Agonistas de GLP-1 e derivados
Os agonistas de GLP-1, como a semaglutida, tem demonstrado resultados promissores na redução da gordura hepática e na regressão da inflamação em ensaios clínicos de fase II. Esses medicamentos atuam principalmente na melhora do controle glicêmico e na redução do peso corporal, sendo eficazes na resolução de esteato-hepatite em até 60% dos pacientes com perda de peso ≥ 10%. A semaglutida, em particular, mostrou uma redução significativa na inflamação hepática (P < 0,01) e efeitos antifibróticos preliminares. Apesar de não constar na revisão, a NovoNordisk liberou dados preliminares do estudo Essence, estudo de fase 3 que investigou o impacto da semaglutida em pacientes com fibrose, com desfechos positivos (melhora da fibrose sem piora da esteatohepatite). Aguardemos os resultados definitivos do estudo. Ainda, a retatrutida, agonista triplo GIP/GLP-1 e glucagon parece ter efeitos muito importantes na resolução da esteatose hepática.

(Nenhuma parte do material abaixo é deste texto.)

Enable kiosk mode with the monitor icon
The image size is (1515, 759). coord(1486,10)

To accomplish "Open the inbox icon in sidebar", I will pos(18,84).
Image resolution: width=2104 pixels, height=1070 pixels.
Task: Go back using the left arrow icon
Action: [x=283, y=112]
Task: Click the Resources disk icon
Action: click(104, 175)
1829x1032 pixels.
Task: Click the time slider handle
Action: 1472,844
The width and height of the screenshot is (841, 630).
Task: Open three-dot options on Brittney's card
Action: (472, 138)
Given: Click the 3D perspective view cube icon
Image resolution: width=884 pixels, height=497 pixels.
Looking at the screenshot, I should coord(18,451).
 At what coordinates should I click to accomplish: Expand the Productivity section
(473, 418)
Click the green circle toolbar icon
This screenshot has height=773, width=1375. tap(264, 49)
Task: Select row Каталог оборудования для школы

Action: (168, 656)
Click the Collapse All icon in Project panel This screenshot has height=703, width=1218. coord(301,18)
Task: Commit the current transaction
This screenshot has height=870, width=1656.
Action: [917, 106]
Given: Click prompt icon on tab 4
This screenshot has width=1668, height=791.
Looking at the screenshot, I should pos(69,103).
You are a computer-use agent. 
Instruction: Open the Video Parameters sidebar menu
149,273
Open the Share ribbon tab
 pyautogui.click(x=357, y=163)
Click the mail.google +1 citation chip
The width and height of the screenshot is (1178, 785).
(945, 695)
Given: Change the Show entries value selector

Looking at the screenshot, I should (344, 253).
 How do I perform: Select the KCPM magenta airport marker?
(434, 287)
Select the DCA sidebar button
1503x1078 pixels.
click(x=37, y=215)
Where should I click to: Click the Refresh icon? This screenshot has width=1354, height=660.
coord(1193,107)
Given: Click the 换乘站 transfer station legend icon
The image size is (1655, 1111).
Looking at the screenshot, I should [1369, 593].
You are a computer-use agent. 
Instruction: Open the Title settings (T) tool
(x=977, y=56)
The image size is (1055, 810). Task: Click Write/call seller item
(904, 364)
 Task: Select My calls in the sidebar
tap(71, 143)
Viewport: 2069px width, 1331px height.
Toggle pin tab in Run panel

Novas terapias no horizonte
Novas terapias estão no horizonte do tratamento da DHEM. Entre os moduladores do FGF21, substâncias como pegozafermin e efruxifermin demonstraram benefícios significativos na melhora da histologia hepática, incluindo resolução da MASH e regressão da fibrose em estudos de fase 2. Outro fármaco promissor é o denifanstat, inibidor da sintase de ácidos graxos (FASN), que atua reduzindo a lipotoxicidade hepática e promovendo melhorias histológicas. Já os agonistas dos receptores PPAR, como o lanifibranor, mostraram resultados positivos na modulação da inflamação hepática e na fibrose, sendo uma estratégia direcionada para corrigir múltiplos aspectos do metabolismo lipídico e inflamatório. No entanto, efeitos adversos, como ganho de peso, são uma preocupação clínica.
Além das abordagens farmacológicas convencionais, novas terapias baseadas em siRNA estão sendo exploradas, incluindo a inibição da expressão de PNPLA3 e da HSD17B13, dois genes fortemente associados ao risco e progressão da MASH. Essas terapias genéticas visam modificar diretamente os fatores predisponentes da doença, representando um avanço significativo no manejo personalizado.
Perspectivas e mensagem prática
A redefinição da doença hepática esteatótica e suas subcategorias DHEM, DHA e DHEM-DHA representa um marco no entendimento das interações metabólicas, genéticas e comportamentais na progressão da doença hepática gordurosa. A estratificação precoce do risco de fibrose, por meio de biomarcadores não invasivos e técnicas avançadas como a elastografia, é crucial para evitar desfechos desfavoráveis.
O desenvolvimento de novas terapias oferece uma perspectiva promissora para o manejo clínico, especialmente em pacientes com alto risco de progressão para cirrose e carcinoma hepatocelular. Ensaios clínicos em andamento devem esclarecer a eficácia dessas abordagens e validar estratégias combinadas, com o objetivo de interromper a progressão da doença hepática esteatótica e melhorar a qualidade de vida dos pacientes.
Mas claro: a abordagem multidisciplinar, que integra o manejo metabólico, abstinência alcoólica e intervenções farmacológicas personalizadas, será determinante para o sucesso no combate à DHE em nível global.